** begin Records to use **

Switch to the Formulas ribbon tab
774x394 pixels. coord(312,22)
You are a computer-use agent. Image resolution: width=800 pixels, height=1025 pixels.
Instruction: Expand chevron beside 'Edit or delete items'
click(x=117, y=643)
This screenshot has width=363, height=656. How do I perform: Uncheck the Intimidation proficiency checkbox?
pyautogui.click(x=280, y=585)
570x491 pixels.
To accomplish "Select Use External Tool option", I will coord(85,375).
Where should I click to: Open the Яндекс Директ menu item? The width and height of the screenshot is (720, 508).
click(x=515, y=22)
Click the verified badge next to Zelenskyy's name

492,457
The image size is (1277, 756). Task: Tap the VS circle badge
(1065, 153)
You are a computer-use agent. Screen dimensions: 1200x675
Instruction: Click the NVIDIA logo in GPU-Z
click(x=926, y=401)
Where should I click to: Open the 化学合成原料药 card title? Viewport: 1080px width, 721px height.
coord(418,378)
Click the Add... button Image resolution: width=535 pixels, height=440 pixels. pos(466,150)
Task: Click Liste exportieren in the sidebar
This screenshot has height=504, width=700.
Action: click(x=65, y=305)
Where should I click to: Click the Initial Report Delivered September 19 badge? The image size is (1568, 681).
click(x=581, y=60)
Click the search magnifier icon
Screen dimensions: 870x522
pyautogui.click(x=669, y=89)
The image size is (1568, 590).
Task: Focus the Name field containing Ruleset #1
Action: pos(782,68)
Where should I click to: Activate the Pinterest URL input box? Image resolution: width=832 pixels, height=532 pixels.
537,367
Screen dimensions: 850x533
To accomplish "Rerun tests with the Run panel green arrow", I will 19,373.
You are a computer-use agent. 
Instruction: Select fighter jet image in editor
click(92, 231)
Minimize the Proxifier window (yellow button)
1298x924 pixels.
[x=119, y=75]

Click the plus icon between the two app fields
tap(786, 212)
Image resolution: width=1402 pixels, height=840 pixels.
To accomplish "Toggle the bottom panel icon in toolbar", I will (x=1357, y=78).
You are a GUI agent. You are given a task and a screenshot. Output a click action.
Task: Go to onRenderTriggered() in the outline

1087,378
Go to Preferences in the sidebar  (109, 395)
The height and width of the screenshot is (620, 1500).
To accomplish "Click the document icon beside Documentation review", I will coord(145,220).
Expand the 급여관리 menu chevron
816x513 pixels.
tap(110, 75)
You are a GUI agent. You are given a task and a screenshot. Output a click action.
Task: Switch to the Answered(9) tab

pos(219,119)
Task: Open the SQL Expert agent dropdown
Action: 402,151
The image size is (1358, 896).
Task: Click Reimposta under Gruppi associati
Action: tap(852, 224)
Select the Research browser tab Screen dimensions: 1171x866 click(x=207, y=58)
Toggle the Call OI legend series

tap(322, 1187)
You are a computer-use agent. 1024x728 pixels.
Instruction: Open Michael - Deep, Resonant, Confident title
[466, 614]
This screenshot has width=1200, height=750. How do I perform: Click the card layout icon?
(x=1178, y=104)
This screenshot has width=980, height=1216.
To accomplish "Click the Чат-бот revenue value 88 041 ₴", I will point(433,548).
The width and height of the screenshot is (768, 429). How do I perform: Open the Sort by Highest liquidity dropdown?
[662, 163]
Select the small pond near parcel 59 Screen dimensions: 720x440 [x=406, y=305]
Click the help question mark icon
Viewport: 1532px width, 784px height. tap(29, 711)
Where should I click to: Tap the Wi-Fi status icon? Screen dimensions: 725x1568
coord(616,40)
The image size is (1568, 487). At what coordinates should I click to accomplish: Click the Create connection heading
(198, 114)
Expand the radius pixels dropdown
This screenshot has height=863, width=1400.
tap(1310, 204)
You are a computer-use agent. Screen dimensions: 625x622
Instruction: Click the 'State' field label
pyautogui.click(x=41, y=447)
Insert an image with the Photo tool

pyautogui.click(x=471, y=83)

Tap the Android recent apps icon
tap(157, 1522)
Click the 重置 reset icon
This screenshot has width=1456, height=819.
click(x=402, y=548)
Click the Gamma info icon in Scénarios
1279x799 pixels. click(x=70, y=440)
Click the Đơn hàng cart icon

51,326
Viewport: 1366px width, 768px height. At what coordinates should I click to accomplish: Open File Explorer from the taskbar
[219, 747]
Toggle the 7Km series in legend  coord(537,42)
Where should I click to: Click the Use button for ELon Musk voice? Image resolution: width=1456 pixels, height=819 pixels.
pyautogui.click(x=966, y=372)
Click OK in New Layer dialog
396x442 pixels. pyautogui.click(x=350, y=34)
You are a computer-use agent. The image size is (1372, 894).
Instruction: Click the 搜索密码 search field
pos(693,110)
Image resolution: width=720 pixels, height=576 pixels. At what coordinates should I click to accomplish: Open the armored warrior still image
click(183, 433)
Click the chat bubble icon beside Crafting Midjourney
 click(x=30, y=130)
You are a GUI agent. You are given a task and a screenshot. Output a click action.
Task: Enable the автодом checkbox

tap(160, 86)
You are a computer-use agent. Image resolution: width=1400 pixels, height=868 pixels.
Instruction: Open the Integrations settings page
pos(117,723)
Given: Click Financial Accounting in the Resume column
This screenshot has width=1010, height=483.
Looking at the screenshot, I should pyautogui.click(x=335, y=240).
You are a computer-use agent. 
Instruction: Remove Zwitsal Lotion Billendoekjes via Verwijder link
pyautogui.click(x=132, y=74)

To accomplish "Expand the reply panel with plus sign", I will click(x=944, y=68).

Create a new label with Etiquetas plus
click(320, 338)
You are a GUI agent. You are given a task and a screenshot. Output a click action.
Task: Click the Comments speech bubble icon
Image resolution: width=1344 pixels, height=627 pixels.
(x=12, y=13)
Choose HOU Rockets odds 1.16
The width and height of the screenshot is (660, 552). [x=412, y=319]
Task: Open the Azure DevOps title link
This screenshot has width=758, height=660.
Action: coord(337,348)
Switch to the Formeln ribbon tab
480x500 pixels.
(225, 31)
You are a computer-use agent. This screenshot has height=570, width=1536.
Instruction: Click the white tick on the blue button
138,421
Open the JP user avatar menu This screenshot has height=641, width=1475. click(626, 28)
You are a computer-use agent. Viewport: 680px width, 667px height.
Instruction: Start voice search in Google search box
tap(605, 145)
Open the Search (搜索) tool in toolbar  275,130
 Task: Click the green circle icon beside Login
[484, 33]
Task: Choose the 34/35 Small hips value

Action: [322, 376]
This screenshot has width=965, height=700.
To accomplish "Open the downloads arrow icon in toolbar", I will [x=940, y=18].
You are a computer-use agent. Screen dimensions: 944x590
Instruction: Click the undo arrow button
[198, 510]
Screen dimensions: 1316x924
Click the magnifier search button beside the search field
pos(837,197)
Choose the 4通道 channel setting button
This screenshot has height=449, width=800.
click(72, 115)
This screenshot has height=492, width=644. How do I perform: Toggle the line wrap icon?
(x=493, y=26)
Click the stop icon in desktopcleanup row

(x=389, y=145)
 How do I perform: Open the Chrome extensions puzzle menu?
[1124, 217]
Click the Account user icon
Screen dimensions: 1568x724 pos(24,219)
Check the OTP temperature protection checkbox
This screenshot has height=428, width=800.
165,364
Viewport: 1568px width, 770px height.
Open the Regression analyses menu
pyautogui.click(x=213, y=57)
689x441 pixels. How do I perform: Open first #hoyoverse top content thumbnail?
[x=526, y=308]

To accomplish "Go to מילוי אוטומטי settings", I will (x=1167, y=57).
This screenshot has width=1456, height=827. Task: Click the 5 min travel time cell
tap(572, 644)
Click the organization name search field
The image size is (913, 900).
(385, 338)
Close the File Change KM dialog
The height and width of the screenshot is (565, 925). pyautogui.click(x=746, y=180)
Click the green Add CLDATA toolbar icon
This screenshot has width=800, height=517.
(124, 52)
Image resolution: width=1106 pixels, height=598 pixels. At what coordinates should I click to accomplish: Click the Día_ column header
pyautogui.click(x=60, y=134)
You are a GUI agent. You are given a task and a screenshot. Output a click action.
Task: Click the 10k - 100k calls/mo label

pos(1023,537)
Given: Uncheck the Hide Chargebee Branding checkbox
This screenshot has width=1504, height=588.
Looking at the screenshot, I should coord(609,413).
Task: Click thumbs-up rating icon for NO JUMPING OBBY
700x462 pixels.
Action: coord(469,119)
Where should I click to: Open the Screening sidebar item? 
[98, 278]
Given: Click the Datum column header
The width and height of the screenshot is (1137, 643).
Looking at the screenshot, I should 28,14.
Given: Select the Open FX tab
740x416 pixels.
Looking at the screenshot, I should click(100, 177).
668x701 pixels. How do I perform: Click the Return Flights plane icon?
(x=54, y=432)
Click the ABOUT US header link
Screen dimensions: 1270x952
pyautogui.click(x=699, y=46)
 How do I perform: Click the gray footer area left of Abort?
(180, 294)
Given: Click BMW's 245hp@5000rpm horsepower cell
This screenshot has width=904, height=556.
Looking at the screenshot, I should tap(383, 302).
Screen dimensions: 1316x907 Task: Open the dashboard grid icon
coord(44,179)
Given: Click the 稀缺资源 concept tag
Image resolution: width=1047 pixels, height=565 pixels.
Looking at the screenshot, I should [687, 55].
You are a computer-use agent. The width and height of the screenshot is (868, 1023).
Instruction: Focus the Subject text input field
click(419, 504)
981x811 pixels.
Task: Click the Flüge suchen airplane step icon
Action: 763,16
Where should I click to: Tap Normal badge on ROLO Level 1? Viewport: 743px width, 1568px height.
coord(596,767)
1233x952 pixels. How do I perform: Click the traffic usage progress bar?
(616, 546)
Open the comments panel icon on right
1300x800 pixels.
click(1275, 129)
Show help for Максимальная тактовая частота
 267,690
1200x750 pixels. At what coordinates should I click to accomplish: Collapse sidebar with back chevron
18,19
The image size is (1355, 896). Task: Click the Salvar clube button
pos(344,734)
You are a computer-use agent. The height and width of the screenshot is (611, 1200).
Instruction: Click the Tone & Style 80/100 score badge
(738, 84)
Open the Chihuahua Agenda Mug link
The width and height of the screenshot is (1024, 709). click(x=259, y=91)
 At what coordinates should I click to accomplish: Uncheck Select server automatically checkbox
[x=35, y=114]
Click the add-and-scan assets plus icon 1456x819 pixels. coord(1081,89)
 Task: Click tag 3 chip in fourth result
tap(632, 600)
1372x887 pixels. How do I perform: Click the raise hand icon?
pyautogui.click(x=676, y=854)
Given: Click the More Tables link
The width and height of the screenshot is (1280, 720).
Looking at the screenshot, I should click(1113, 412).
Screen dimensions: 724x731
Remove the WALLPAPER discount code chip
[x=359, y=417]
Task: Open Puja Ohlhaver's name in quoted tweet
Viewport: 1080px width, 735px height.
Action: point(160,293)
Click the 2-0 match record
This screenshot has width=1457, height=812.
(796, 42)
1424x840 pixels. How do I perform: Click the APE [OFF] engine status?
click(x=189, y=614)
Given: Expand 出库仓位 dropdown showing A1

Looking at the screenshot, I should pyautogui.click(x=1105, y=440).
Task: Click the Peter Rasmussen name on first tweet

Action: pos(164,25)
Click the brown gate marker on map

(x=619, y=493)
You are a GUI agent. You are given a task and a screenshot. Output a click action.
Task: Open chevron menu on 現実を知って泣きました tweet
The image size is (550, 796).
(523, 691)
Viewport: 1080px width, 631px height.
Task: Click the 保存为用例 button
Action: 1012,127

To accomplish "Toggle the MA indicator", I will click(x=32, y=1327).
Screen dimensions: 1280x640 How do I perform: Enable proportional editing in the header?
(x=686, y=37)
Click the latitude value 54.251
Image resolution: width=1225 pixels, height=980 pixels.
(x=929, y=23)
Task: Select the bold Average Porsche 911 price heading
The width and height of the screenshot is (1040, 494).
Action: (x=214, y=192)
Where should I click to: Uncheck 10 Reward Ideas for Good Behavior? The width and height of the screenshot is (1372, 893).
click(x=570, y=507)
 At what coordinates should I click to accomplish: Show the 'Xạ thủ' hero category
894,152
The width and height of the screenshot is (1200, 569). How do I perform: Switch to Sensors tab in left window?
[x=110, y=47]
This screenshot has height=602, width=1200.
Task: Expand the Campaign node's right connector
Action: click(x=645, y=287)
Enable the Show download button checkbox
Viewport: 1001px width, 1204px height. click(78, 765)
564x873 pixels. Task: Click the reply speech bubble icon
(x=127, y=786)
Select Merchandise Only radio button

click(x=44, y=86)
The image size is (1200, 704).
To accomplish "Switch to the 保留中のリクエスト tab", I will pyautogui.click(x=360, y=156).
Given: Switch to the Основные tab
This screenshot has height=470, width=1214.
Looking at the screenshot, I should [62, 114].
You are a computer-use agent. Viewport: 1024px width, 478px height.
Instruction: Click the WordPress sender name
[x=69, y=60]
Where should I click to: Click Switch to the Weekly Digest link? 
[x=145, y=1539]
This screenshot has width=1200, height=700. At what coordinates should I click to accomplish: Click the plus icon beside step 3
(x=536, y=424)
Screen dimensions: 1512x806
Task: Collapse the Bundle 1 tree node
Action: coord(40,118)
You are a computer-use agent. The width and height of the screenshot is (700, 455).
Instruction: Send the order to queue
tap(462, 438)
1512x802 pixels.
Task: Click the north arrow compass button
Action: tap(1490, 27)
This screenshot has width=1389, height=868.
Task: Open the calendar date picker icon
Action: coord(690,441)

** end Records to use **

Could you repeat the entries starting at the first one and ending at the line containing "click(x=117, y=643)", with "Formulas" changed to "Data" and everything else left the same?

Switch to the Data ribbon tab
774x394 pixels. coord(312,22)
You are a computer-use agent. Image resolution: width=800 pixels, height=1025 pixels.
Instruction: Expand chevron beside 'Edit or delete items'
click(x=117, y=643)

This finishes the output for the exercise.